I recently introduced limits of 0.00000001° (8 decimal places) and 00°00'00.01" to the precision auto-detection to work around IEEE rounding issues (which happens both in- and externally). Both limits are equivalent to approximately 1 mm which "should be enough for anybody(tm)".
There are not really hard limits when using the API. What is entered is stored, which is how it should be in my opinion.
There is a hard limit of 1 in the formatters. Precisions bigger than 1 are ignored and default to 1.
Rounding errors and IEEE issues in the precision do not matter. The formatters calculate the number of significant decimal places from the precision (which is basically a type of rounding to either a fraction of a degree, minute or second smaller than the precision, depending on the output format). When parsing this formatted string the internal IEEE representation may change, but this possible "loss" is a one time thing, does not sum up and is irrelevant for the displayed string and equality checks (if they are done right).

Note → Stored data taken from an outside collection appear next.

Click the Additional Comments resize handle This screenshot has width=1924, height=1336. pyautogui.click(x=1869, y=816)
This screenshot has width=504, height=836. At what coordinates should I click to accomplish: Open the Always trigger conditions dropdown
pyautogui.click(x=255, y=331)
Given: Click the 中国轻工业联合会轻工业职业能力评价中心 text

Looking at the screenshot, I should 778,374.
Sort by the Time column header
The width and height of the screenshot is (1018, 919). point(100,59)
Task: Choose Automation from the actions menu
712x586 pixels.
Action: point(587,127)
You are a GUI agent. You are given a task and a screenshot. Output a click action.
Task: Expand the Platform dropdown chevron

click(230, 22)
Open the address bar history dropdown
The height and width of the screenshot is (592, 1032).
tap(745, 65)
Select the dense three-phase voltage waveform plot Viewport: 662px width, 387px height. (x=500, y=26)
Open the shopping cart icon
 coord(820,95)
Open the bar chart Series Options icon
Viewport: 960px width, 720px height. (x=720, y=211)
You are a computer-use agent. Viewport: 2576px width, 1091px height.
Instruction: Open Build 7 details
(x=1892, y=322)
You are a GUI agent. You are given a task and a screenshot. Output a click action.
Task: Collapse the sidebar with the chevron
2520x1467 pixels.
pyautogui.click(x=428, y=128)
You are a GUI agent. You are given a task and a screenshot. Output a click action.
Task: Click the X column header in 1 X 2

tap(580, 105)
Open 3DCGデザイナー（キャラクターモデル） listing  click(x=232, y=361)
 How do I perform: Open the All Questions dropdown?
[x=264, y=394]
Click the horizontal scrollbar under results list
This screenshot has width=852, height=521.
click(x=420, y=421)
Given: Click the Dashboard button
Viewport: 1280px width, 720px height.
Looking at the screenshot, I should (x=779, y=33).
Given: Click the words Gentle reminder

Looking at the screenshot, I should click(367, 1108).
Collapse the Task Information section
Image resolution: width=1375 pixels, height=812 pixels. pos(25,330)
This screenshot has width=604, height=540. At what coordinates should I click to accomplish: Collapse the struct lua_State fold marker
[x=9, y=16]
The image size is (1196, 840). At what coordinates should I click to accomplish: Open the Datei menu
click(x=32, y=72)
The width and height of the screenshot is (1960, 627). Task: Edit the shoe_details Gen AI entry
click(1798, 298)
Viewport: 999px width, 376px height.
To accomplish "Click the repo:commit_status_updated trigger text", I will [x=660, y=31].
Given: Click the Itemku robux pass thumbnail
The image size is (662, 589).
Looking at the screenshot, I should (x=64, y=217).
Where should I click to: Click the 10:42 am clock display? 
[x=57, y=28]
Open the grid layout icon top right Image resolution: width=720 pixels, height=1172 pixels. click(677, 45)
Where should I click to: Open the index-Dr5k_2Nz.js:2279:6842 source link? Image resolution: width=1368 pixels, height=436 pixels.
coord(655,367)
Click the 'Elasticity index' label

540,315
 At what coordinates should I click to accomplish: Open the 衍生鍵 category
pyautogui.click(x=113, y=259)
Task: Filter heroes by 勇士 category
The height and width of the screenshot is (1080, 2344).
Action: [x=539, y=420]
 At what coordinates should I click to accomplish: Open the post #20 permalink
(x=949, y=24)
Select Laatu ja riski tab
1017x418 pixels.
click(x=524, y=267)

(2a) Null values for precision are an error that should be fixed in the
data. Wikibase will reject such data in the future.
(2b) Null values for precision have a meaning. It is as follows (please
explain): ...
We currently have null values in the database. I tend to think of them as "not yet entered". I'm not sure if we should "reject" this at any point, I prefer to apply the auto-detection instead (so the answer is, again, neither nor).
this was added only last November.
There always was a fall back to 1/3600° if no precision was given, but that code was incomplete. If a coordinate with no precision made it to the database you could not see, edit and fix it. This is possible now. Instead of applying the auto-detection in the formatter (which would be possible but may be confusing and inconsistent) the output defaults to the most common DD°MM'SS" (a.k.a. 1/3600°).
There are quite a lot of edge cases. I already fixed a lot of them (and added tests to make sure they never break) and will happily add and fix more. Just tell me if you find one.
Best
Hi Thiemo,
Thanks for the background information. I agree with these default choices -- seems useful. Just two comments:
There may be an option to enter the precision as a number, if requested, but I don't think this is necessary at this point.
I think the point is simply that it is not nice to have a wiki system where some (useful) edits can not be made by normal people but only by developers.
...
We currently have null values in the database. I tend to think of them as "not yet entered". I'm not sure if we should "reject" this at any point, I prefer to apply the auto-detection instead (so the answer is, again, neither nor).
The problem is that auto-detection cannot be applied to the JSON data, because the values there are double numbers. Auto-detection would require the user input (decimal number string) to work. Therefore, we now default to 1.0/3600 when seeing "null" precisions in the data.